Removing a line where the first column is not numeric

Question

I have a large dataset that is a CSV file and I've already cleaned it up quite a bit. However there are instances where I have a column which is not numeric and I want to remove those rows.

So far I thought something like this would work. I am thinking the solution is probably simple. I am not sure whether I can even do something like this. It is a CSV file so I tried to tell awk that its delimited by commas. Also an example of a good value in column one is this: 323870133825187840

awk '/,/$1 != numeric'

Are there any suggestions on this one. I initially thought about doing some kind of a one liner such as, [0-9], etc. I would greatly appreciate it if anyone could help me out with this. For someone out there this is probably like child's play :)

Answer 1

Try this:

awk -F, '$1+0 != $1{next}1' csvFile

Answer 2

Assuming that you're only dealing with unsigned integer values, you can use either:

awk -F, '$1 ~ /^[[:digit:]]+$/'

or

awk -F, '$1 !~ /[^[:digit:]]/'

Both use the 'implicit print' action.

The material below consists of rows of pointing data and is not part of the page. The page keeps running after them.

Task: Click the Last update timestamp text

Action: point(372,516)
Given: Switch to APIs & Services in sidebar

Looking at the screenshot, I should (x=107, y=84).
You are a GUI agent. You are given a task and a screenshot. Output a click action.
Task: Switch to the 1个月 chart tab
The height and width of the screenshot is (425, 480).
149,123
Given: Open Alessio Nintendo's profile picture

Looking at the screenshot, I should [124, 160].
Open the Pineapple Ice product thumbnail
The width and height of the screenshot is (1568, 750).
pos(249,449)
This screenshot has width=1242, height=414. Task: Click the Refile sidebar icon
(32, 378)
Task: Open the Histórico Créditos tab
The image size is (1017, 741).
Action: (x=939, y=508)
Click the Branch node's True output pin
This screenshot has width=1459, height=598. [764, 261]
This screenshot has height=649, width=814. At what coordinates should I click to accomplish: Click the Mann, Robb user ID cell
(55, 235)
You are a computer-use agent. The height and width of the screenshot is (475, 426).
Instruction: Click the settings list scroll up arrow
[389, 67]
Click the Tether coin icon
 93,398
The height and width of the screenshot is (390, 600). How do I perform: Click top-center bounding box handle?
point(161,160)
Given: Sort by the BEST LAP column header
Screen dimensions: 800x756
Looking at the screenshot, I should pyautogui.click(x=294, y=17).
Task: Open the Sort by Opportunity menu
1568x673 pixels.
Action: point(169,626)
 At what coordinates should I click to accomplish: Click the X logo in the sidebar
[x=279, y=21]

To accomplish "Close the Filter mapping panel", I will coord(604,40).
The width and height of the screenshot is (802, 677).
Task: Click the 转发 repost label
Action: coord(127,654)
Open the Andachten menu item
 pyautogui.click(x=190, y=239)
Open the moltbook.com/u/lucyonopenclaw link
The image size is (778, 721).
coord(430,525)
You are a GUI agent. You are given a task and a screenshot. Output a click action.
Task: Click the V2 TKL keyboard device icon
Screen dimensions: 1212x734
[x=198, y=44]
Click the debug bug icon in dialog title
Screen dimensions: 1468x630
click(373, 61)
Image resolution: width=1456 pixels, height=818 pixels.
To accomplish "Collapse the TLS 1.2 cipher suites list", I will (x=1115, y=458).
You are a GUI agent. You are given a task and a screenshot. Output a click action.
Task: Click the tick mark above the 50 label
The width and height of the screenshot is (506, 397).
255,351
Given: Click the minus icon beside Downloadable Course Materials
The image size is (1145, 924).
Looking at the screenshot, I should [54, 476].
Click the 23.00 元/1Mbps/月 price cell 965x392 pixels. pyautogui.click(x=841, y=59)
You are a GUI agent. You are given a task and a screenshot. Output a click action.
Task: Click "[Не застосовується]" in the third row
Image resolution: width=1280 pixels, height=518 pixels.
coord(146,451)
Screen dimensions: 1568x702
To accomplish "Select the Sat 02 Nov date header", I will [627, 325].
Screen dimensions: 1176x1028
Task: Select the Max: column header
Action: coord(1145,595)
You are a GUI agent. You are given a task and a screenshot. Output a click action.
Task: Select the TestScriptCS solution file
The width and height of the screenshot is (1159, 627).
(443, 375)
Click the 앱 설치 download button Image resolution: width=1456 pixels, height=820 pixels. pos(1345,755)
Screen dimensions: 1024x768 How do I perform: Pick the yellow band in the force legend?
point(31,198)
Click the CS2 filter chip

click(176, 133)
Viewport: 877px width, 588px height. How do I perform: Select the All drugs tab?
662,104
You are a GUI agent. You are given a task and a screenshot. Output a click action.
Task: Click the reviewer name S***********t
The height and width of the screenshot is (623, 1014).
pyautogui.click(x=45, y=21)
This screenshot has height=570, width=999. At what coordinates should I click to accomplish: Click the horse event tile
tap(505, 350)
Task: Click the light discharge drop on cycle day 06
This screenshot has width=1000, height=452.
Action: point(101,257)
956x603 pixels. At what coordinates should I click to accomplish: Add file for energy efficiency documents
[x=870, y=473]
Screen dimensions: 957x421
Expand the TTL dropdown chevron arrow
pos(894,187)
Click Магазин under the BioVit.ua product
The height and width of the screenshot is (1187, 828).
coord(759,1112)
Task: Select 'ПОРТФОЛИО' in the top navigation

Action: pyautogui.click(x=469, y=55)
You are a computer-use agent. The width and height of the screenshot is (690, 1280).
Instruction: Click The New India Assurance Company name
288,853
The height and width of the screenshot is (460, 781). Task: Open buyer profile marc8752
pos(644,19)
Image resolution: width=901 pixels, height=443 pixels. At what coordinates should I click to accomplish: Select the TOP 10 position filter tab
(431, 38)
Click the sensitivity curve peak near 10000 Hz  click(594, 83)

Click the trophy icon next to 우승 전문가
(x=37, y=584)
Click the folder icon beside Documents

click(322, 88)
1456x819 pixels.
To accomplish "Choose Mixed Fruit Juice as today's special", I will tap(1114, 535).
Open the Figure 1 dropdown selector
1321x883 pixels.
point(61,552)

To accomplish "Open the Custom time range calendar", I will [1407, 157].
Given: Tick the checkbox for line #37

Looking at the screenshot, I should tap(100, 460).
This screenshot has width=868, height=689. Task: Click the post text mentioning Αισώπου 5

The first checks that $1 only contains digits; the second checks that $1 does not contain a non-digit.

If your numbers are more general (signed, possibly with decimal point, possibly with exponential notation — 6.0221413e+23 (Avogadro's number), for example), then you need a more complex regular expression and will use positive matching, only selecting rows where field 1 matches your regex for a valid number.

Answer 3

You can simply grep it:

grep -P '^[+-]?\d*(\.\d+)?(?<=.),' file

This will return lines if it finds decimal/integer number in first column with optional =/- sign.

For ex following numbers will be matched in column 1:

6.72
1235.3
72
.66
2.8
+3.5
-5.9

PS: Empty column value in 1st column will not be matched.